Render the lines below as a numbered list, from the line containing "Open the Microsoft.Network" up to and including the line containing "Action: pyautogui.click(x=280, y=425)", omitting any blank lines.

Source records
------------
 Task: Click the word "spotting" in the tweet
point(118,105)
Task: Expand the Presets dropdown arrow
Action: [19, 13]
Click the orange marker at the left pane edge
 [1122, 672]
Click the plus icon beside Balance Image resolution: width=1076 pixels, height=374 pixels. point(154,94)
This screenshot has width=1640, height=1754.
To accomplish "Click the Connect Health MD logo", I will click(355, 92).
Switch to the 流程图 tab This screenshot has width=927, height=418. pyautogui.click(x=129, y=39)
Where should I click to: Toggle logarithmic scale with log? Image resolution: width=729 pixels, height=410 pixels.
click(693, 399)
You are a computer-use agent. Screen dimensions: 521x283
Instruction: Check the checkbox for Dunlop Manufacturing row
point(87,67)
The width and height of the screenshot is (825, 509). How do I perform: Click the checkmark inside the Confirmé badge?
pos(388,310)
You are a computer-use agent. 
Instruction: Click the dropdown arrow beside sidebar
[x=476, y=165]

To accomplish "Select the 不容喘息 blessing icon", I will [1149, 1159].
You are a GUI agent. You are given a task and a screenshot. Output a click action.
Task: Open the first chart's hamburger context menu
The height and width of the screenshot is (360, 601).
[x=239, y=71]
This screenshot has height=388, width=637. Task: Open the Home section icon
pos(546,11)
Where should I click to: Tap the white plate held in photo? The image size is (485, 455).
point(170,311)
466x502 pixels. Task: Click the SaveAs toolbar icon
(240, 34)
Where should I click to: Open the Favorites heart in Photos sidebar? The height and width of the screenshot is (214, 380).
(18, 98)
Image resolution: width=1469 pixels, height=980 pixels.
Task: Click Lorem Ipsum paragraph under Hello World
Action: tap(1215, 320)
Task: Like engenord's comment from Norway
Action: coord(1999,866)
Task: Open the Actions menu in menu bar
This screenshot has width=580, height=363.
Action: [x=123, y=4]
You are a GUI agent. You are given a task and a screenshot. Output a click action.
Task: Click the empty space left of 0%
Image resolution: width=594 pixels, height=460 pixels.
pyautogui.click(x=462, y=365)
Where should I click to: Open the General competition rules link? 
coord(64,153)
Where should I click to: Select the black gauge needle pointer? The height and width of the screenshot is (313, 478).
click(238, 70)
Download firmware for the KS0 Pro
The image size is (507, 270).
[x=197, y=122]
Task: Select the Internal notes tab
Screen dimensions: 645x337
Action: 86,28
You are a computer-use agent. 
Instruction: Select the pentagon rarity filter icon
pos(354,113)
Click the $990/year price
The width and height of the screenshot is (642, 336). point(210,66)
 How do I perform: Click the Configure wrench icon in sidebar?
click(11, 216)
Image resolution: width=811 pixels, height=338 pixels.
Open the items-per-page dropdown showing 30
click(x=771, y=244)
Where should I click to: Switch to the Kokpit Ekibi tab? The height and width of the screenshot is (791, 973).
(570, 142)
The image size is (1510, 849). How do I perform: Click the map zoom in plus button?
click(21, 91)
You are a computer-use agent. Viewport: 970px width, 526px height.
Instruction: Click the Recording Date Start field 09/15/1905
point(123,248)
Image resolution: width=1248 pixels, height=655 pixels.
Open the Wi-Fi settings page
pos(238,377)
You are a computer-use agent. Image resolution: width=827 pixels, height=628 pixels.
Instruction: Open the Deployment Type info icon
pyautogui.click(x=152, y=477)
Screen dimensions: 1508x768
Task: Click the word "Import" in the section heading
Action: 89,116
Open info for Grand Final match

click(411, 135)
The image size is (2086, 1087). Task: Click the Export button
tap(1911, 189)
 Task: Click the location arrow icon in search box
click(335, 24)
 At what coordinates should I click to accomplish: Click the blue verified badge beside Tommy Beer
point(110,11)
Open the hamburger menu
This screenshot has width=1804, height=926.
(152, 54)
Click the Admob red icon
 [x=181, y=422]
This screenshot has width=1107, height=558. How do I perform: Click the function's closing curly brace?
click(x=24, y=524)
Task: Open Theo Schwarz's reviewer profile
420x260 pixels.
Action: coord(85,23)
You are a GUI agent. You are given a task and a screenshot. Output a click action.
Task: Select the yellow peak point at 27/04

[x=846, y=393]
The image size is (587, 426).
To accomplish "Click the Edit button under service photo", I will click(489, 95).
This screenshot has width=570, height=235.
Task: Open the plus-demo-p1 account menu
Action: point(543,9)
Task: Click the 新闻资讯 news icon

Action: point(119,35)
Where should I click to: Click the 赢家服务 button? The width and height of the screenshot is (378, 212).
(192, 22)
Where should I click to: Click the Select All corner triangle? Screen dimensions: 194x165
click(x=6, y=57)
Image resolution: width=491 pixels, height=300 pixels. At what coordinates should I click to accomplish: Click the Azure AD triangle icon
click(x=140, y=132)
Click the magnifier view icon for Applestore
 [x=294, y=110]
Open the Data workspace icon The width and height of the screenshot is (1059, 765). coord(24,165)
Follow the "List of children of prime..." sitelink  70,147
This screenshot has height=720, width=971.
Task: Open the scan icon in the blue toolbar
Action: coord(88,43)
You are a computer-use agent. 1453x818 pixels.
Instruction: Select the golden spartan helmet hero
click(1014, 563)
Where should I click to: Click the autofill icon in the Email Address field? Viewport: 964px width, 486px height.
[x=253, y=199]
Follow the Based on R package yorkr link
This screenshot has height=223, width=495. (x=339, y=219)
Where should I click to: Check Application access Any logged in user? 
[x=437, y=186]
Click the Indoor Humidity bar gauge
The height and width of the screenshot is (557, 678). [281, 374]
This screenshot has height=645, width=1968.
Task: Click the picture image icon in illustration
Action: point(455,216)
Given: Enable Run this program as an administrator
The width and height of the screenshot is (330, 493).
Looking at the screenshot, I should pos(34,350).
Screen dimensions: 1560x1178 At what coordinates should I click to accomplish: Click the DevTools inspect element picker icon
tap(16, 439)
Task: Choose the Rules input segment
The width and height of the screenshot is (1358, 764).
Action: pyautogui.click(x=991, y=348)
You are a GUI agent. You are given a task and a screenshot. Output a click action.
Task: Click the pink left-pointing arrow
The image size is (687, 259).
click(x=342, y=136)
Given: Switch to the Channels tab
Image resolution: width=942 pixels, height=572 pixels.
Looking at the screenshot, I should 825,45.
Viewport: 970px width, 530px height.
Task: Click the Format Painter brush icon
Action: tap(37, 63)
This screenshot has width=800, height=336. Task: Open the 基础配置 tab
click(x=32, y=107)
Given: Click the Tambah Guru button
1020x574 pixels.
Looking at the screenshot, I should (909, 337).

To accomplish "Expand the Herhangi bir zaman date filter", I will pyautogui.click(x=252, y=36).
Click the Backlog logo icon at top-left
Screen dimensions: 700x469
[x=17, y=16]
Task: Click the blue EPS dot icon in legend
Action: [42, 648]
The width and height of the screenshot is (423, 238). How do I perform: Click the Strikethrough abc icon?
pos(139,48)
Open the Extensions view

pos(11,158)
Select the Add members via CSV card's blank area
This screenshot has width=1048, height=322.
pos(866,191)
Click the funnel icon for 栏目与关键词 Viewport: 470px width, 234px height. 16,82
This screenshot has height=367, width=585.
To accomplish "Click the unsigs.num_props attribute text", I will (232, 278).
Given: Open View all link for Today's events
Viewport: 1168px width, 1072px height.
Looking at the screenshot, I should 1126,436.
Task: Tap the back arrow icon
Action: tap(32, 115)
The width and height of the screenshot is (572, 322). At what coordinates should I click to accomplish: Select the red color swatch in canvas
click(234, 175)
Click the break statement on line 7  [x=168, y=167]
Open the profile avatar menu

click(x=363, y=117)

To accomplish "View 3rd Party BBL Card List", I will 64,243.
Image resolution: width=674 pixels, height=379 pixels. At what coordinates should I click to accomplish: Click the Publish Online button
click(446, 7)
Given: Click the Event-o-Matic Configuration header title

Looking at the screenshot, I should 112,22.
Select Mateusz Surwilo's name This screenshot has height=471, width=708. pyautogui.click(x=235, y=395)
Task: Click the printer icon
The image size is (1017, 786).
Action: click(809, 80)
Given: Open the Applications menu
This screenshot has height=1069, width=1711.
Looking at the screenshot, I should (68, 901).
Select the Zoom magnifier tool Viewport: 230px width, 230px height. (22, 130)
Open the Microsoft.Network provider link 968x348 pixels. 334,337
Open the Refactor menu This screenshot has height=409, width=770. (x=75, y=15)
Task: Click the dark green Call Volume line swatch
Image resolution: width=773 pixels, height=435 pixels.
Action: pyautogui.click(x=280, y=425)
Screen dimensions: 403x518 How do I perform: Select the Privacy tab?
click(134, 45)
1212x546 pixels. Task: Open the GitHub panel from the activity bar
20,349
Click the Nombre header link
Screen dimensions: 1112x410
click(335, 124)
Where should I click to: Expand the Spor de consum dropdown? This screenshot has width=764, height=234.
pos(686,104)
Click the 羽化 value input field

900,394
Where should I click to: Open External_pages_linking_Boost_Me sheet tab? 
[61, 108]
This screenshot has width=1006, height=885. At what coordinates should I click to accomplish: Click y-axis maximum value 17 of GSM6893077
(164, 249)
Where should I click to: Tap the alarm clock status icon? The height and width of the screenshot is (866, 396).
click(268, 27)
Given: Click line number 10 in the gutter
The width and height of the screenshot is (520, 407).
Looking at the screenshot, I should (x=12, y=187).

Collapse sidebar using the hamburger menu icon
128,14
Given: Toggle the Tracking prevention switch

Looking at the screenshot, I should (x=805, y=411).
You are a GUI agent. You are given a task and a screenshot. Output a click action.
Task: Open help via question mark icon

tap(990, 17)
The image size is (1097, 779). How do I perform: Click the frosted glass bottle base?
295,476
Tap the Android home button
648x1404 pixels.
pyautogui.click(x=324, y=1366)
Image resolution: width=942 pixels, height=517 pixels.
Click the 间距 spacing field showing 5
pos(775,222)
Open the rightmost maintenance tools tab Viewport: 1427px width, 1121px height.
------------
• **WRITTEN RESPONSE**
1. Open the Microsoft.Network provider link 968x348 pixels. 334,337
2. Open the Refactor menu This screenshot has height=409, width=770. (x=75, y=15)
3. Task: Click the dark green Call Volume line swatch
4. Image resolution: width=773 pixels, height=435 pixels.
5. Action: pyautogui.click(x=280, y=425)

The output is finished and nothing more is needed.